Sky News chief correspondent Stuart Ramsay and his team were near the capital city of Kyiv in a car on Monday when they came under sudden attack. Though they were not initially aware of who attacked them, Ramsay later came to discover, from the Ukrainians, that they were ambushed by a saboteur Russian reconnaissance squad.

“The first round cracked the windscreen. Camera operator Richie Mockler huddled into the front passenger footwell. Then we were under full attack. Bullets cascaded through the whole of the car, tracers, bullet flashes, windscreen glass, plastic seats, the steering wheel, and dashboard had disintegrated,” Ramsay wrote about the incident on Sky News.

Producer Martin Vowles and local producer Andrii Lytvynenko quickly got out of the car, while the rest of them remained inside, including Richie, Ramsay, and his producer Dominique Van Heerden.

Assuming they were being attacked by mistake, the team started screaming that they were journalists. However, the rounds “kept coming” and the incoming fire was “intense.” Out of the three remaining inside the car, Dominique got out first, reaching the bottom of an embankment.

Meanwhile, Ramsay got hit in the lower back. “It was strange, but I felt very calm. I managed to put my helmet on, and was about to attempt my escape, when I stopped and reached back into a shelf in the door and retrieved my phones and my press card, unbelievably.”

Ramsay then ran towards the embankment, getting his face cut while falling to the bottom. Richie soon followed. The team regrouped at the bottom and sprinted towards a factory where they were beckoned inside by three caretakers.
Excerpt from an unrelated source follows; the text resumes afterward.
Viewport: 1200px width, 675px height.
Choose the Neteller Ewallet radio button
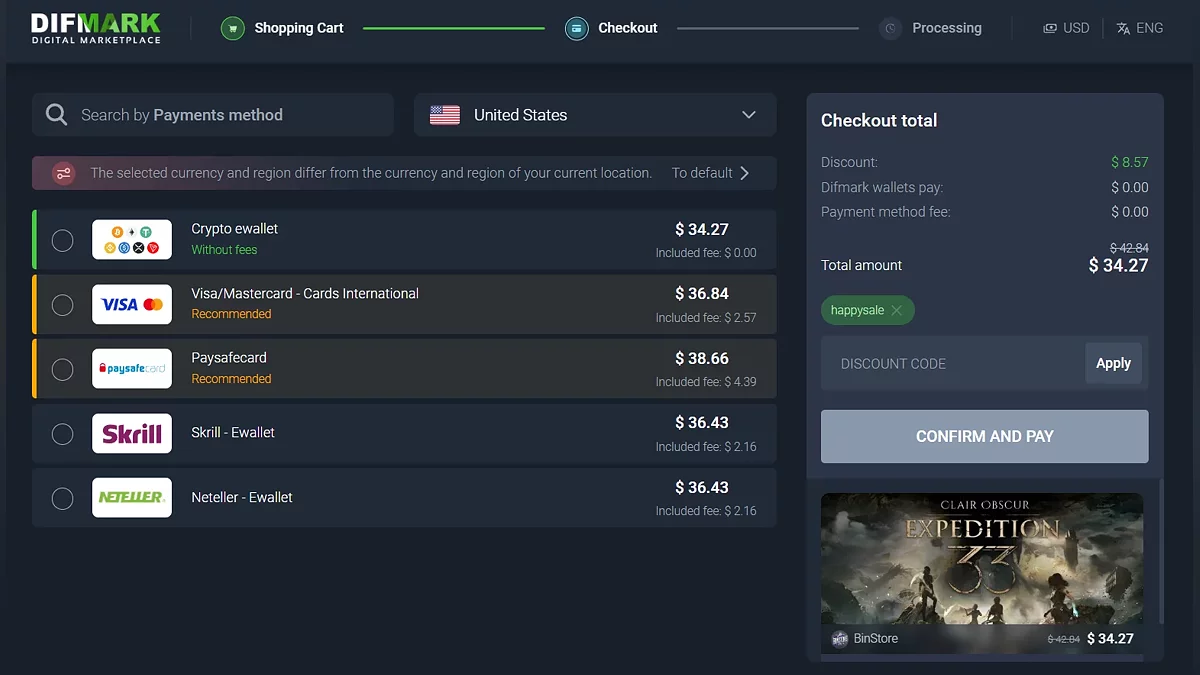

Ukrainian police eventually came to their rescue, with a police vehicle taking them away from the danger zone. A day later, the team got to the center of Kyiv.

Other journalists have also come under fire while reporting from areas of conflict. Earlier, two Danish reporters came under attack near the eastern Ukrainian town of Okhtyrka. Both suffered gunshot injuries despite bulletproof vests. They were taken to a hospital and were eventually evacuated from the country.

“As the scale and brutality of the Russian war in Ukraine grows, it is becoming increasingly dangerous for journalists to cover the conflict safely,” Anthony Bellanger, the General Secretary of International Federation of Journalists (IFJ), said in a press release.

“We call on the international community and Unesco to do everything possible to secure the safety of journalists working on the ground.”